Determine a suitable cross section of a handle using von mises stress

Relevant Equations

equation in picture form bottom of page

Lenght=300mm, Force at the end of the handlebar is 200N

What i would like to know is: does that 20x20mm end piece affect the calculation process in any way? and whether there are more than 3 types of stresses in this case. First stress being moment created by the 200N and second stress is shear and 3rd the stress caused by torsion.
Homework equation:

 

[PhanthomJay]

Yes those are the 3 stress types acting (bending, Shear, and torsion), but you need to determine where in the handle lever is the critical cross section or sections for max von Mises stress. I am not sure if they are asking for a numerical answer.

 

[dbag123]

Yes a numerical answer is required, but the critical cross section is given by the problem and it is that small red arrow in picture 2 right after the bend

 

[PhanthomJay]

Oh, OK, but what is the handle thickness? What sort of handle is this? Is the 200 N load applied vertically down? Have you identified any torsion at this section?

 

[dbag123]

handle thickness is upto the designer, i am supposed to pick a crossection(rectangle) then calculate the stresses using that information.

200N load is vertical.

My thinking is that the lever does experience torsion at the cross section where i am supposed to examine it.

Torsion is calculated by dividing the moment with section modulus, section modulus for torsion is calculated S=Chb^2 where c is the ratio of h/b from handbook h is height and b is base.

My problem is figuring out if that 45 deg bend adds to the strain or not? Does it even matter? the handle bar is 90mm long so when calculating torsion do i calculate the acting moment with 90mm or 110mm?

 

[PhanthomJay]

handle thickness is upto the designer, i am supposed to pick a crossection(rectangle) then calculate the stresses using that information.

200N load is vertical.

My thinking is that the lever does experience torsion at the cross section where i am supposed to examine it.

Torsion is calculated by dividing the moment with section modulus, section modulus for torsion is calculated S=Chb^2 where c is the ratio of h/b from handbook h is height and b is base.

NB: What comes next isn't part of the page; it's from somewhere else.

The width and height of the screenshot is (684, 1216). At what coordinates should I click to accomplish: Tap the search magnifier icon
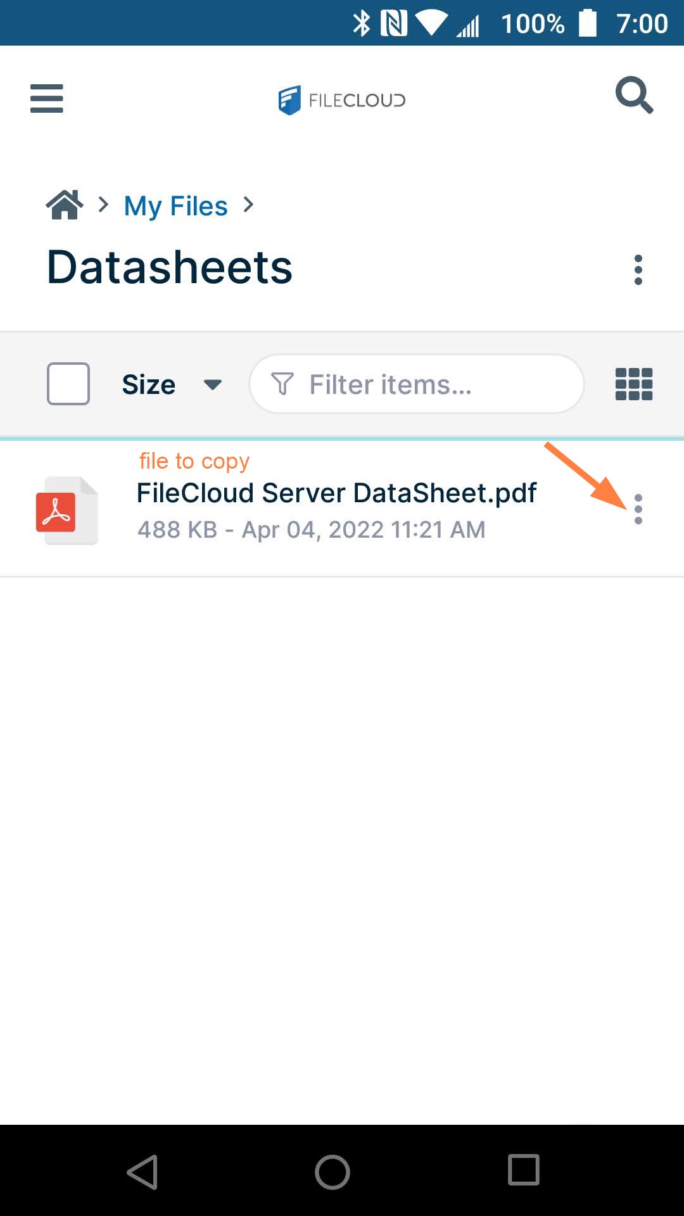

My problem is figuring out if that 45 deg bend adds to the strain or not? Does it even matter? the handle bar is 90mm long so when calculating torsion do i calculate the acting moment with 90mm or 110mm?

Yes there is torsion at the critical section and if you draw a free body diagram using a cut just to the left of the critical section and examine the right part of the cut handle, it should become evident that the lever moment arm for torsion is 110 mm. The 45 degree angle affects loading in that angled piece because there are torsional and bending components of the moments at that section. Otherwise it doesn’t really change the stresses to the left of the critical section. Incidentally, for torsion shear stresses of the flat bar, the constant ‘c’ comes from the h/b ratio from tables, it is not the h/b ratio itself, you probably understand that but said it wrong ( c is in the 0.2 to 0.3 range depending on that ratio).

 

[dbag123]

Thank you very much. I think i have everything i need to make to complete this assignment.